Dead Wheat, Living Fruit
The author of the psalm gives us the answer: “his heart is firm, trusting in the Lord” (Psalm 112:7). He is unafraid of bad news because he trusts in the Lord. It’s a good answer, but we could use some handles. What about the Lord did he see that steadied his shaking heart?
The righteous man simply knew that his Lord would not let bad news have the final say. Jet-black clouds of bad news might be rolling toward him, but he knows the sunshine of God’s good news is in tow. “Light dawns in the darkness for the upright” (Psalm 112:4); he will look “in triumph on his adversaries” (Psalm 112:8). As this man traced God’s providence in the stories of Scripture, he saw a pattern emerge: God brings good news to his burdened people as surely as he brings sunshine after rain.

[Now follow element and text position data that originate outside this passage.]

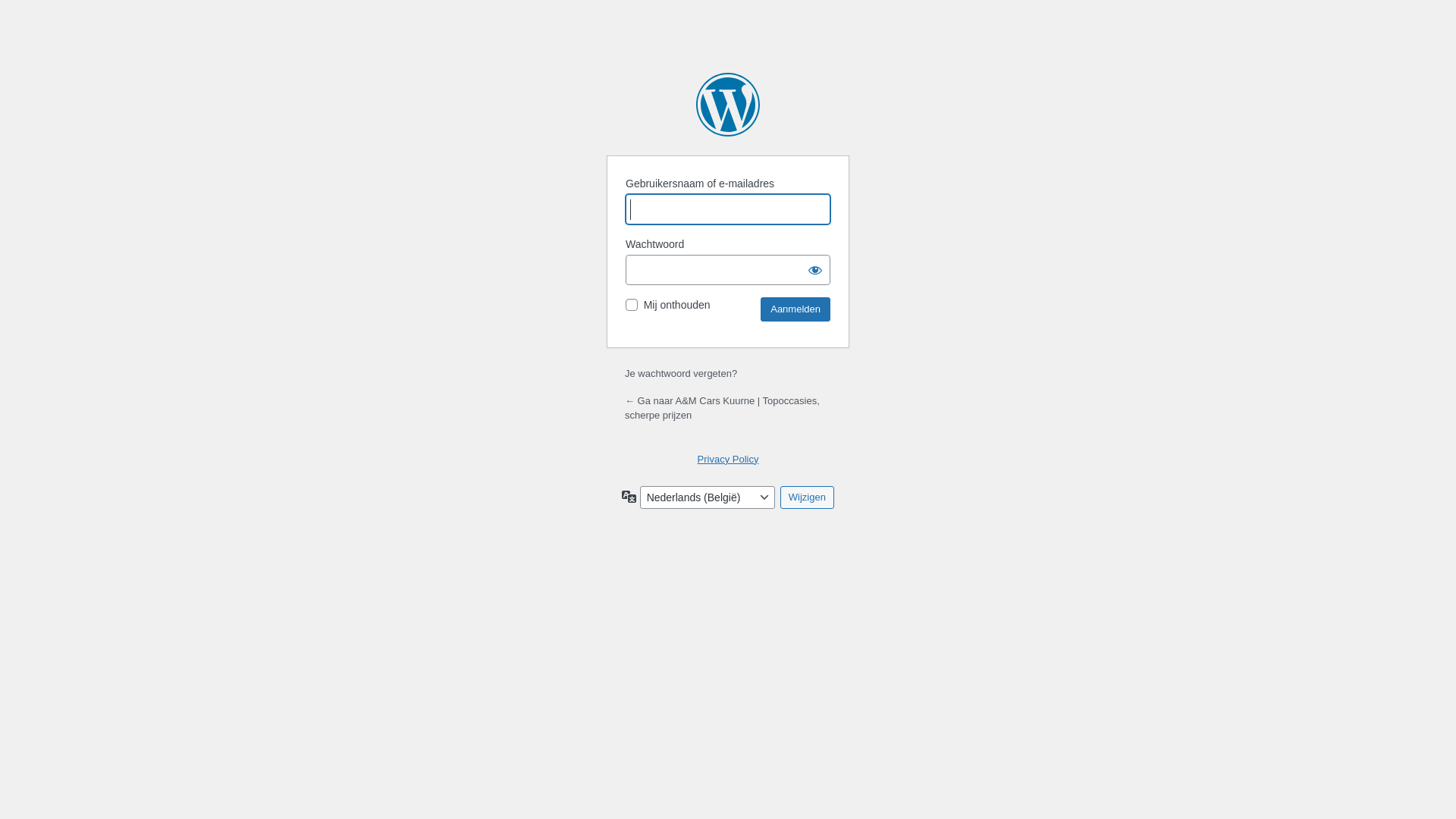
Aanmelden Element type: text (795, 309)
Mogelijk gemaakt door WordPress Element type: text (727, 104)
Wijzigen Element type: text (807, 497)
Je wachtwoord vergeten? Element type: text (680, 373)
Privacy Policy Element type: text (728, 458)
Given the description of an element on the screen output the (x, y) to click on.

So Joseph’s painful imprisonment gives way to an appointment as prime minister. Job’s misery simmers for thirty-some chapters, then breaks forth into a new family and fortune. The Baptist’s beheading transfers him from prison to paradise. And the bad news of Good Friday entombs the Son of God, only to have the stone roll away on Easter morning. Jesus himself was cast down dead in the dirt like a grain of wheat — and the world still cannot restrain the fruit from that death (John 12:24). Our good-news God gives “a beautiful headdress instead of ashes, the oil of gladness instead of mourning, the garment of praise instead of a faint spirit” (Isaiah 61:3).
It’s not that the ashes, mourning, and faint spirit aren’t real. They are — as real as Jesus’s tomb. But like the tomb, they’re also temporary. You may lie battered in a tomb of bad news for three days, or for a stretch of miserable months, or even for many sorrowful years. But Sunday is always coming, and God will exchange your death for resurrection.
Set it down as a theological axiom: for all who are in Christ, bad news prepares the way for good news.
Sing in the Rain
Our reflex may be to raise our self-protective walls, choosing cynicism, apathy, isolation, and a host of other building materials to shield us from the pain. But anyone who has sought refuge that way knows it’s no escape. The raindrops of bad news fall with enough regularity to wear through any shelter.
Our other option is to link arms with the man of Psalm 112, standing with him as he overlooks the vista of biblical history and sees God pierce the clouds of his people’s anguish. We will own his realism, on the one hand, and affirm that bad news is coming. But we also will share his trust in the Lord — the same Lord who turned a cross into good news of great joy (Luke 2:10).
When that sort of God is for you, you can see the storm approaching and stand unafraid.
More than that, you can sing even in the driving rain.